With the pin 42 located in position 42c in depression 49, the valve element 31 is properly located for opening and closing the ports 26 on the striker 18 to cause the striker to impact the front of the tool for forward motion, as previously described. With the pin 42 located in the groove 50 at the position 42d, the valve element 31 is located in its rearmost position for properly opening and closing the ports 26 to cause the striker 18 to impact on the rear end cap 17 to cause rearward movement. In either mode of operation, the striker 18 does not impact against the opposite end but rather is arrested by compressed air. In other words, in the forward mode of operation the compressed air in cavity 25 produces a magnitude of force to slow the striker 18 and reverse its motion before the rear end 20 impacts against the end cap 17. Similarly, in the reverse mode of operation, the air trapped inside the cylindrical hollow body 10 in front of the striker 18 by closing of the ports 26 during forward motion of the striker slows the striker to a stop and reverses its motion without the front end 19 impacting on the surface 16 of anvil 15. Thus, all of the impacts are imposed in the proper direction for causing the desired movement of the tool depending on the position of the valve body 30.
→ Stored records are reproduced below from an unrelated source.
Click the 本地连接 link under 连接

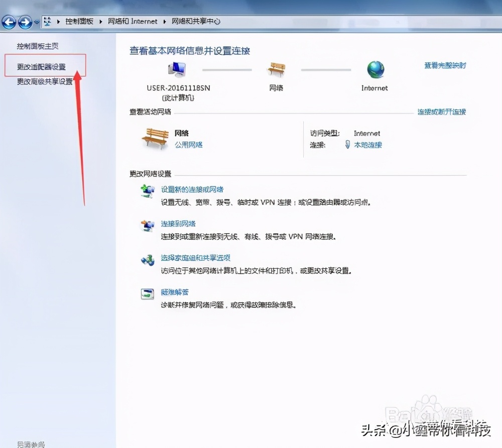tap(368, 145)
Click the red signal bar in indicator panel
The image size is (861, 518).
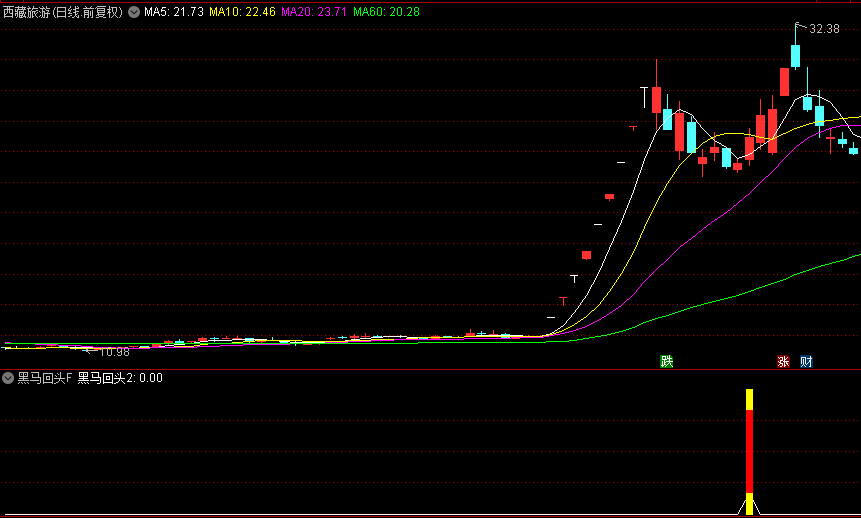pyautogui.click(x=749, y=450)
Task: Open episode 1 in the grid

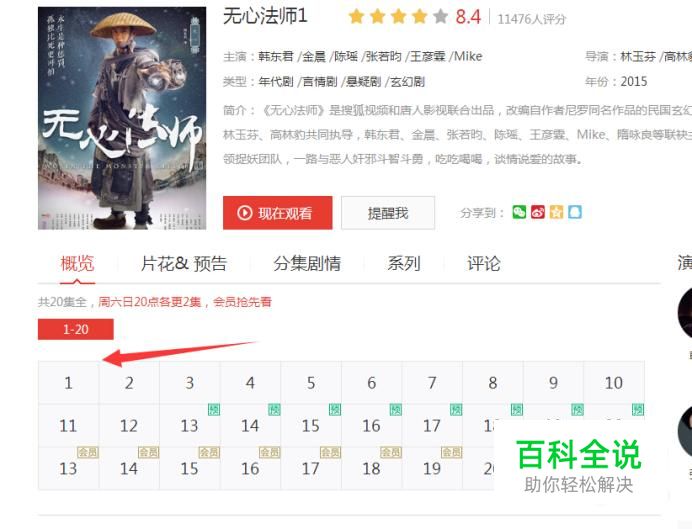Action: pos(68,383)
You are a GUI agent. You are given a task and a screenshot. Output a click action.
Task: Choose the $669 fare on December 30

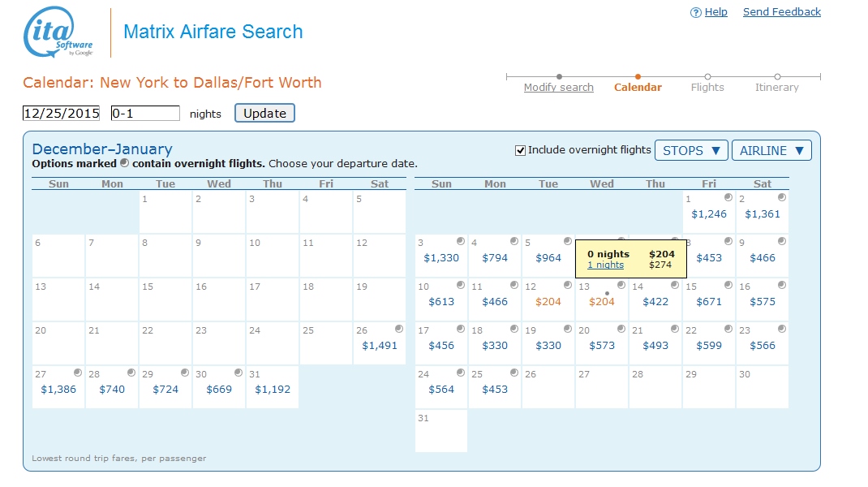[219, 390]
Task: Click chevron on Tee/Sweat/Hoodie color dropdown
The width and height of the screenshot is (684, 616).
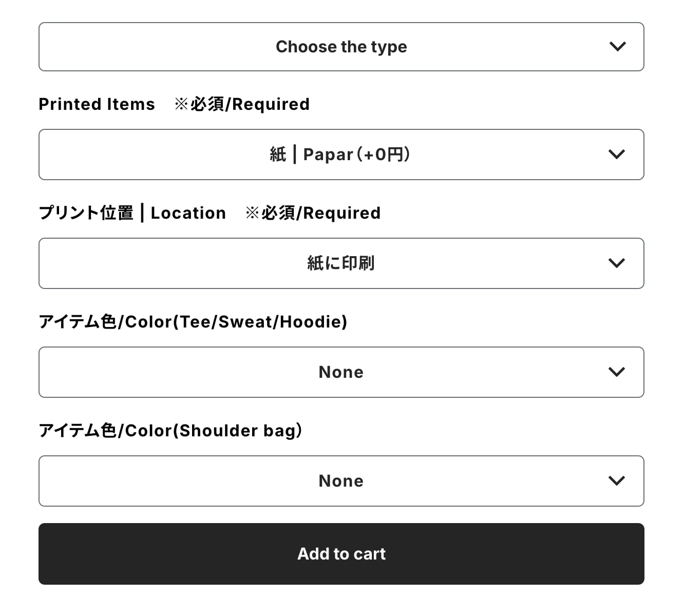Action: pyautogui.click(x=616, y=372)
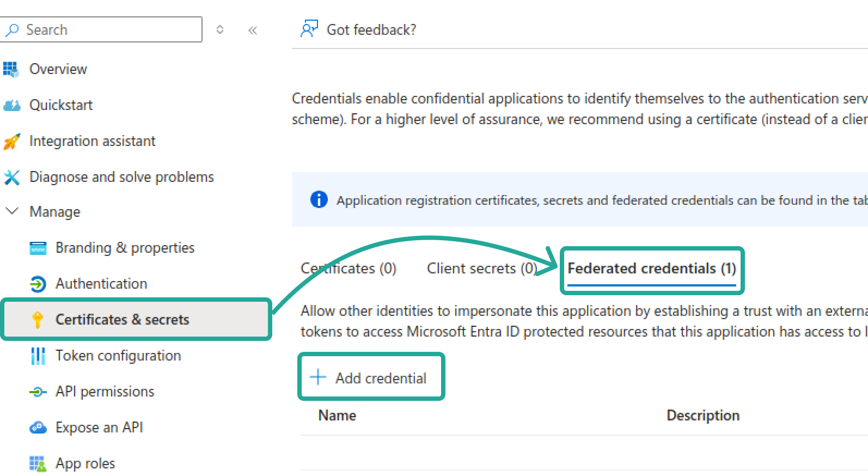The width and height of the screenshot is (868, 476).
Task: Click the Diagnose and solve problems wrench icon
Action: pyautogui.click(x=11, y=177)
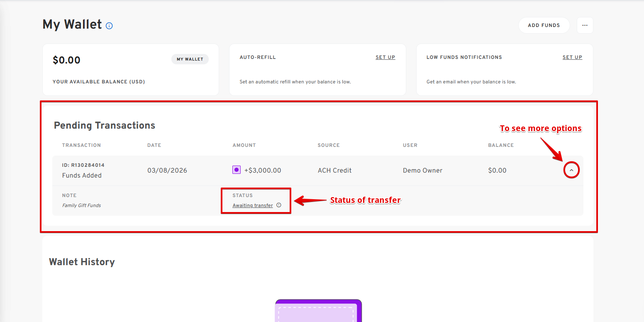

With the aforedescribed structural arrangement, it may be seen that the direction of movement of the tool may be changed by merely interrupting the supply of compressed air and rotating the hose 27 approximately a quarter of a turn in the clockwise direction (as viewed from the rear of the tool) to position 42a of the pin for the forward mode of operation and a quarter of a turn in the counterclockwise direction to position 42b for the reverse mode of operation. Resumption of the supply of compressed air automatically moves the valve body 30 longitudinally to the proper position 42c or 42d as controlled by the pin 42 in slot 43.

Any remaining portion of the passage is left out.